Testing¶
Pony ships two testing packages in its standard library: PonyTest for unit testing and PonyCheck for property-based testing. Both run inside the same test harness.
Unit Testing¶
PonyTest is Pony’s unit testing framework. Each test is a class that implements UnitTest. You provide a name() and an apply(h: TestHelper) function that contains your assertions.
use "pony_test"
class iso _TestAdd is UnitTest
fun name(): String => "addition"
fun apply(h: TestHelper) =>
h.assert_eq[U32](4, 2 + 2)
TestHelper provides assertion functions like assert_eq, assert_true, assert_error, and others. By default, log messages only appear for failing tests.
Tests can optionally define set_up(h: TestHelper)? and tear_down(h: TestHelper) for environment setup and cleanup. set_up runs before the test; tear_down runs after, regardless of pass or fail. See the PonyTest stdlib docs for the full API.
Property-Based Testing¶
PonyCheck is Pony’s property-based testing library. Instead of specifying individual examples, you define a property that should hold for all inputs and let PonyCheck generate random test data. This is effective at finding edge cases you wouldn’t write by hand.
A property test implements Property1. You provide a name(), a gen() that returns a Generator for your input type, and a property() function that asserts the property.
use "collections"
use "pony_check"
class iso _ListReverseProperty is Property1[List[USize]]
fun name(): String => "list/reverse"
fun gen(): Generator[List[USize]] =>
Generators.list_of[USize](Generators.usize())
fun property(arg1: List[USize], ph: PropertyHelper) =>
ph.assert_array_eq[USize](arg1, arg1.reverse().reverse())
When a property fails, PonyCheck shrinks the failing input to find the smallest counterexample, making failures easier to diagnose.
You can also run properties inline within a UnitTest using PonyCheck.for_all:
use "collections"
use "pony_check"
use "pony_test"
class iso _TestListReverse is UnitTest
fun name(): String => "list/reverse/inline"
fun apply(h: TestHelper) =>
let gen = recover val Generators.list_of[USize](Generators.usize()) end
PonyCheck.for_all[List[USize]](gen, h)(
{(sample, ph) =>
ph.assert_array_eq[USize](sample, sample.reverse().reverse())
})
See the PonyCheck stdlib docs for the full set of generators and configuration options.
Testing Async Code¶
Pony tests run concurrently by default, but a simple test completes when apply returns. For tests that involve actors, you need the test to stay alive until async work finishes.

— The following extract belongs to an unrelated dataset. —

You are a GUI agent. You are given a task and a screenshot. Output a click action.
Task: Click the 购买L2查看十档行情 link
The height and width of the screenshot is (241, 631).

Call h.long_test(timeout) to indicate the test should not complete when apply returns. The timeout (in nanoseconds) acts as a safety net for hung tests. When your async work finishes, call h.complete(success) to signal completion.
For tests with multiple independent async operations, use actions. Call h.expect_action("name") for each operation you’re waiting on, then h.complete_action("name") as each one finishes. The test completes automatically when all expected actions are done.
Tests that create TCP listeners, connections, timers, or other I/O resources must clean them up. Call h.dispose_when_done(actor) to register actors for disposal when the test finishes. Without this, the test program will hang after all tests pass because the runtime won’t exit while actors hold live I/O resources.
Test Project Structure¶
Pony projects use a single top-level _test.pony whose Main actor orchestrates all tests. Each subpackage has its own _test.pony with a Main is TestList actor that provides two constructors:
create(env: Env)— for running the subpackage’s tests directlymake()— for aggregation into the top-level runner
The top-level _test.pony imports subpackages via aliased use statements and delegates to their test lists:
use "pony_test"
use foo = "foo"
use bar = "bar"
actor Main is TestList
new create(env: Env) =>
PonyTest(env, this)
new make() =>
None
fun tag tests(test: PonyTest) =>
foo.Main.make().tests(test)
bar.Main.make().tests(test)
Only the top-level package gets compiled and run. The ponyc/packages/stdlib/ directory in the Pony compiler source is a good example of this pattern in practice.
Coverage Reports¶
Pony supports generating test coverage reports through LLVM’s source-based code coverage tooling. See Coverage Reports for setup instructions.